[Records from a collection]

########

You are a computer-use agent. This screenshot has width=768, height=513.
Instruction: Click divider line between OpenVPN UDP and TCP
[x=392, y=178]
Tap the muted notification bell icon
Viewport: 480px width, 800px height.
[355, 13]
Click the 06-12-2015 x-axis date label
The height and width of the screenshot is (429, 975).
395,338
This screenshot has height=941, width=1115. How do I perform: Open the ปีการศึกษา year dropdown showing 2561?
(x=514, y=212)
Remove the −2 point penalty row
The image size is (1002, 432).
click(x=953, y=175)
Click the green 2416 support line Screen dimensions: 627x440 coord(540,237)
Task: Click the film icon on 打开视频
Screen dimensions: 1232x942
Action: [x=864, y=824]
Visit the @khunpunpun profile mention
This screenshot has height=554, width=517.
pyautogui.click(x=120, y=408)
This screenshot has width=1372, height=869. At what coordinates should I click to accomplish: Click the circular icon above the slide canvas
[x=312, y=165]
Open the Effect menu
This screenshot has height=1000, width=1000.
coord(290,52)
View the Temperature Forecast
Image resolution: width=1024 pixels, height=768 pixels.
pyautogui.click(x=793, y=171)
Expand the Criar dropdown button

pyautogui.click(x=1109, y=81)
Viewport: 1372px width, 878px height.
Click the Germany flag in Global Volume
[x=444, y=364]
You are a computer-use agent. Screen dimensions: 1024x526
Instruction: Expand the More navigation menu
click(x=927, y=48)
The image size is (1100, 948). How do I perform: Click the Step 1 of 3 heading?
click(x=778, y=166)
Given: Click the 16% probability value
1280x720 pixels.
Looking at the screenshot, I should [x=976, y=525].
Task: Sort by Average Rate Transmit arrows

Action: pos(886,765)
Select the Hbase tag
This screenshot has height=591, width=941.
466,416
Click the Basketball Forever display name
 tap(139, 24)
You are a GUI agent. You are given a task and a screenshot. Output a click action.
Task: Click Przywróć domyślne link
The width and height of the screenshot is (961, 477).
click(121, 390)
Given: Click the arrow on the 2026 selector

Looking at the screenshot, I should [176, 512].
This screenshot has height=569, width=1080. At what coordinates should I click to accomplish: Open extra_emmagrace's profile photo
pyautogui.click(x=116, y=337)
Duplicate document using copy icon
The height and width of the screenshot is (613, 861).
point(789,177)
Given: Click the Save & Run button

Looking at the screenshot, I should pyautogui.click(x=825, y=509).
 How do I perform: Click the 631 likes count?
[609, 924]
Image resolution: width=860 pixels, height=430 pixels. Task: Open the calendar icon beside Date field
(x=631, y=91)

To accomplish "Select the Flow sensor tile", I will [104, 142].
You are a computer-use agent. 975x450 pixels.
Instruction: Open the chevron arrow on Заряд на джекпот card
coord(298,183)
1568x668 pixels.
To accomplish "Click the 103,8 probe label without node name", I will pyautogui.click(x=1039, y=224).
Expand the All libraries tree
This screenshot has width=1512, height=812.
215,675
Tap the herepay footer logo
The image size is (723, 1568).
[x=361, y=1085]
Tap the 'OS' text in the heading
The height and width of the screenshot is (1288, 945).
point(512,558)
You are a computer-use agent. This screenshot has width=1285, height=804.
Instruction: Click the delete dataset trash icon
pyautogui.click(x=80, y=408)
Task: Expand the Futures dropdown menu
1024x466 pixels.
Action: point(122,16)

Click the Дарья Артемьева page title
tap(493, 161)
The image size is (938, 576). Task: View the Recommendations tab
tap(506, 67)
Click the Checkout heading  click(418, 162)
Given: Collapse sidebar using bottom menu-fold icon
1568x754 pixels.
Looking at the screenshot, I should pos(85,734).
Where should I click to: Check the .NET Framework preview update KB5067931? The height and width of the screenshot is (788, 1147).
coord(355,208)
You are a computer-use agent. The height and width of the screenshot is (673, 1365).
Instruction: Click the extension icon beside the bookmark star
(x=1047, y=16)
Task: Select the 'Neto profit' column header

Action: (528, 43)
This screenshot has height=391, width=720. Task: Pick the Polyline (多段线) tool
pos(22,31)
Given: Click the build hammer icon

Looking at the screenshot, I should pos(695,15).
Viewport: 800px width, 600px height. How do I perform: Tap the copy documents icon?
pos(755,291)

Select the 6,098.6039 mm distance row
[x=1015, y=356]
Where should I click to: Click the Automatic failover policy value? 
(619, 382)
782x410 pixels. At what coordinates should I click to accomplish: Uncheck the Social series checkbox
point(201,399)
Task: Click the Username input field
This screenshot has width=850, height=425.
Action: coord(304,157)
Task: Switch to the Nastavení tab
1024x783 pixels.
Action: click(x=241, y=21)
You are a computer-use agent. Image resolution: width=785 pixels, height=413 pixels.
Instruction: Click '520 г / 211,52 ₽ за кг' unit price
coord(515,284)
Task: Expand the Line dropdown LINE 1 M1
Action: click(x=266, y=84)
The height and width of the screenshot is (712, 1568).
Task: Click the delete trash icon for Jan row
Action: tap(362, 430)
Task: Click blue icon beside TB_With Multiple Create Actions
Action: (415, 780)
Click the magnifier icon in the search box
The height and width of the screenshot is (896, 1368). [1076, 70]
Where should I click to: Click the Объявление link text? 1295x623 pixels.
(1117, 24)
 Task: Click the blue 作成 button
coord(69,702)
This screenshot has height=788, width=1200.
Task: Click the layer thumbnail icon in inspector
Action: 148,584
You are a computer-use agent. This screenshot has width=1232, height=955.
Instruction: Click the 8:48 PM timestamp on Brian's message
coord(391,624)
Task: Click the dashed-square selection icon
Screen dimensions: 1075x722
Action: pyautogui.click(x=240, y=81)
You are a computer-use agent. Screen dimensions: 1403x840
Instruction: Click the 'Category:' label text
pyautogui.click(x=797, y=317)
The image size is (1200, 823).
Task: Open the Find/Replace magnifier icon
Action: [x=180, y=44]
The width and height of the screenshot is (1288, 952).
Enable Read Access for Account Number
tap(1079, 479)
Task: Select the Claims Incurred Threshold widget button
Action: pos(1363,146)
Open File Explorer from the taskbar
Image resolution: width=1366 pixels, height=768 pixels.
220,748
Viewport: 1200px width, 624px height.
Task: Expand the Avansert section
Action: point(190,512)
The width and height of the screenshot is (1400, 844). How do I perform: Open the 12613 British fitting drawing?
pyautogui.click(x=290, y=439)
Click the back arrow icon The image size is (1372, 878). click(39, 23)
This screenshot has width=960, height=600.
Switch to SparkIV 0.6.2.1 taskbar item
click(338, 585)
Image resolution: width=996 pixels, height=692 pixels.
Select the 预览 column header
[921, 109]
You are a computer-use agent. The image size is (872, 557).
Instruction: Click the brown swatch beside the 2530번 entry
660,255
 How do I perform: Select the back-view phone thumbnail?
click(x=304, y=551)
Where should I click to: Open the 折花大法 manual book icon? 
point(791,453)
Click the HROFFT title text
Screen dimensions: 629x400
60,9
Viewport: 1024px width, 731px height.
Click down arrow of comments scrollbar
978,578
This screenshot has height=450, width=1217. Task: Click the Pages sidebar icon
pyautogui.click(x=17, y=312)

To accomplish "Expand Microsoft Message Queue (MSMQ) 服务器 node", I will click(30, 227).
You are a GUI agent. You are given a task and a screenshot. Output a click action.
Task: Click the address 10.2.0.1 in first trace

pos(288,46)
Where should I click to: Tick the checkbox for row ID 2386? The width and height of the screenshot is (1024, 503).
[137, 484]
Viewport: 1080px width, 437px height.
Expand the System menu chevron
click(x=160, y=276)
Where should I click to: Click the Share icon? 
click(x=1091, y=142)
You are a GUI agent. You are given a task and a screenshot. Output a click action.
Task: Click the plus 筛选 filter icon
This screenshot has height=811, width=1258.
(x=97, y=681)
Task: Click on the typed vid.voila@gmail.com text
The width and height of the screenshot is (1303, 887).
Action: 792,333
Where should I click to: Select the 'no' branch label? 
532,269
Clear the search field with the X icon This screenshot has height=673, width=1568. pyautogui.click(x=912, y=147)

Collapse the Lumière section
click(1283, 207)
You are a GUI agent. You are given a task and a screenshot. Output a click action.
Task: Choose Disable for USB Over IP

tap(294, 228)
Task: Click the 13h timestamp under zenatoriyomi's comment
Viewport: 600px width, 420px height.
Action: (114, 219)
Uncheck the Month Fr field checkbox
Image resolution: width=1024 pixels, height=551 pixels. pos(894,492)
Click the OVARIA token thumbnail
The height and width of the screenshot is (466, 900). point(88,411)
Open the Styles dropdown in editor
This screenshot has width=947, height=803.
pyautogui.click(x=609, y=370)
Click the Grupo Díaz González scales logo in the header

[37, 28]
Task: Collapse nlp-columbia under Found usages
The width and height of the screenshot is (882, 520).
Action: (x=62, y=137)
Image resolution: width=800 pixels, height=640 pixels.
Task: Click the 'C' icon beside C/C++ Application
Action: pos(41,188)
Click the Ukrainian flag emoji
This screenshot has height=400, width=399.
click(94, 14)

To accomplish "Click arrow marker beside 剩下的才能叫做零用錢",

########

Go through the records above, find each line with the string "under", and copy it.

Task: Click the 13h timestamp under zenatoriyomi's comment
Task: Collapse nlp-columbia under Found usages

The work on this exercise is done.